I came back from vacation this monday and starting a new work routine. Now I work 50% (9.00 AM-14.00 PM) at The Game Assembly, still as level design teacher and 50% (14.15-18.00 PM) at my own studio. Over the course of 3,5 years I haven't worked on a daily basis on my own studio and I'm finally there, can't believe it. Earlier there was always another mail to read/write, a tweet to post/answer, spontaneous 2-4 hour meetings in the middle of the week et cetera, another hole in the budget for me to solve singlehandedly within 3-4 weeks with impending doom of being forced to fire our two fulltime programmers - but now that's over. Finally I can focus, well rested and DAY TIME.
Always had the plan of dropping down to 50% with my teaching job but I didn't intend on it happening so soon. The trigger for this change was actually some kind of a breakdown, some six weeks ago, a sunday night, I just couldn't fall asleep due to massive stress, head was spinning, couldn't stand up because of the diziness. I guess my body finally gave me a serious response. I didn't go to work the following week and when I came back I had a serious talk with my boss. We concluded that my work situation didn't work out and I got to drop down. It was a weird experience to me, I think I remember myself being a lot more stressed out than that evening/night because of much more urgent and important matters but I guess it was about the longitude.

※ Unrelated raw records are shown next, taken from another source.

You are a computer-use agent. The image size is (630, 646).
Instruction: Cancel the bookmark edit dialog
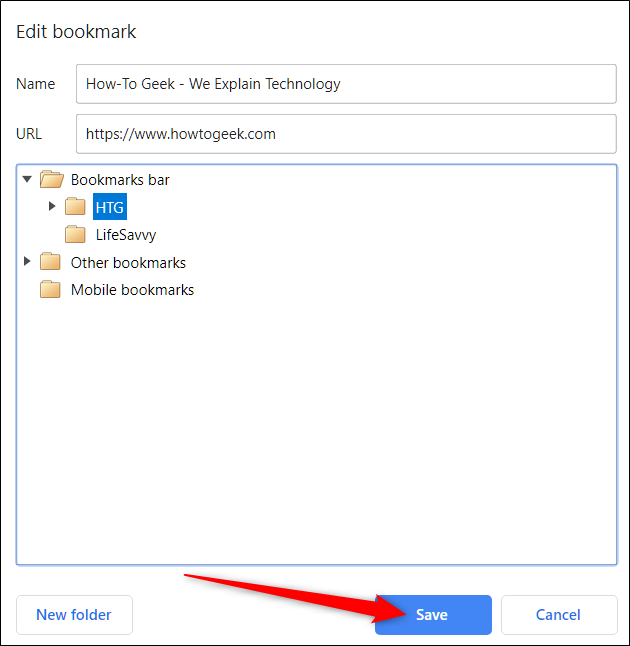click(x=558, y=615)
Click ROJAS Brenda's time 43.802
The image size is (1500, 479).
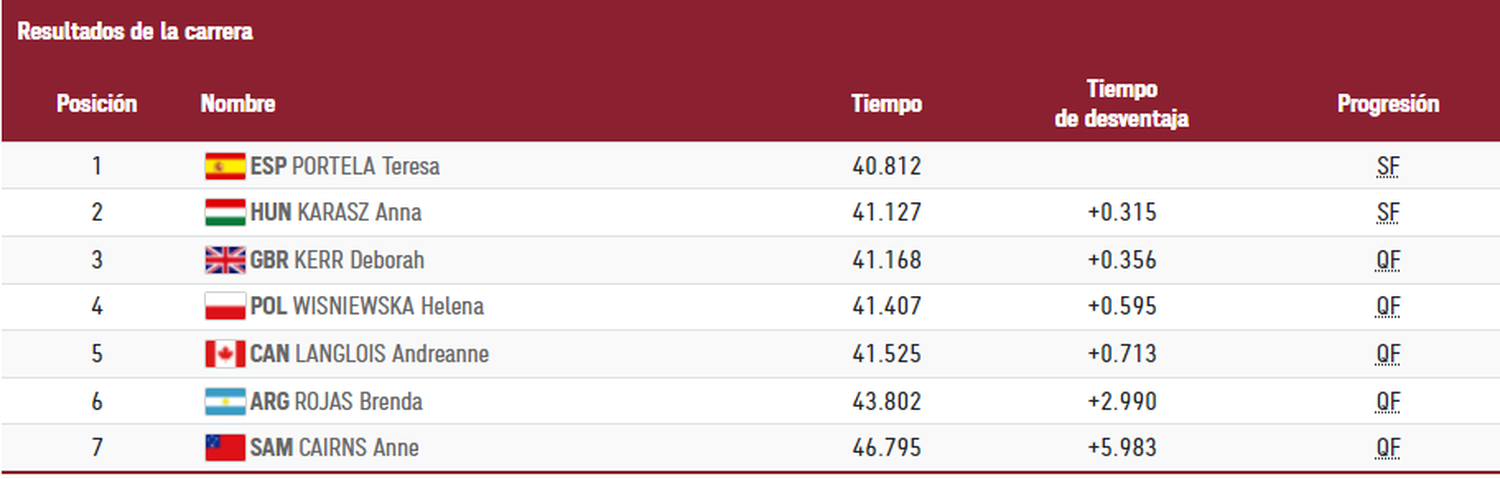click(886, 401)
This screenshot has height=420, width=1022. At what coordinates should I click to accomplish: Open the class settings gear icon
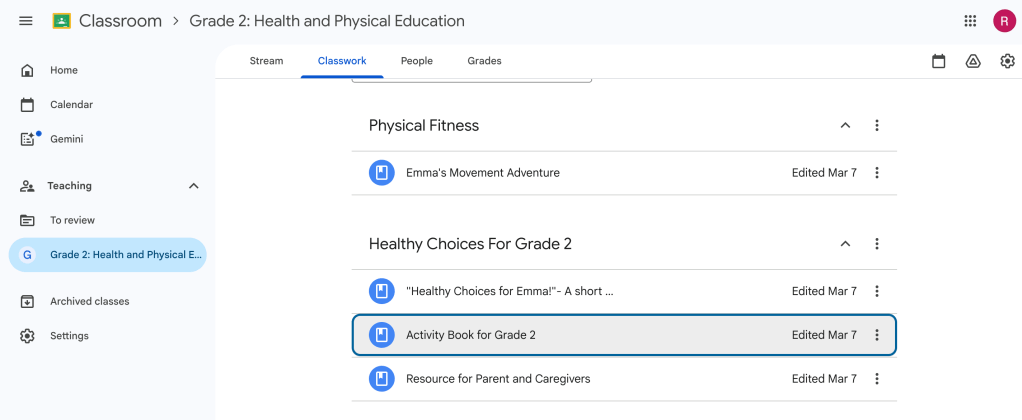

It's not only that I want to vent this. I really just want to once again mention the pains of overtime and why you REALLY should listen to yourself. If it wasn't for the fact that I could escape my life for the full length of swedish summer vacation (4 weeks) I'm not sure what would've happend. I'm not sure I was close to 'burning out', but not being able to stand up because of the pressing thoughts in your head aren't good signs.
Anyway, now I feel good and well rested after the vacation and I decided it was time I separate my home from work. I have uninstalled slack from my home pc, disconnected my workmail et cetera (I think you should too.) Still haven't figured what I'm gonna do with all this free mental space, but that's not really a problem.
And that feels so fucking good to say.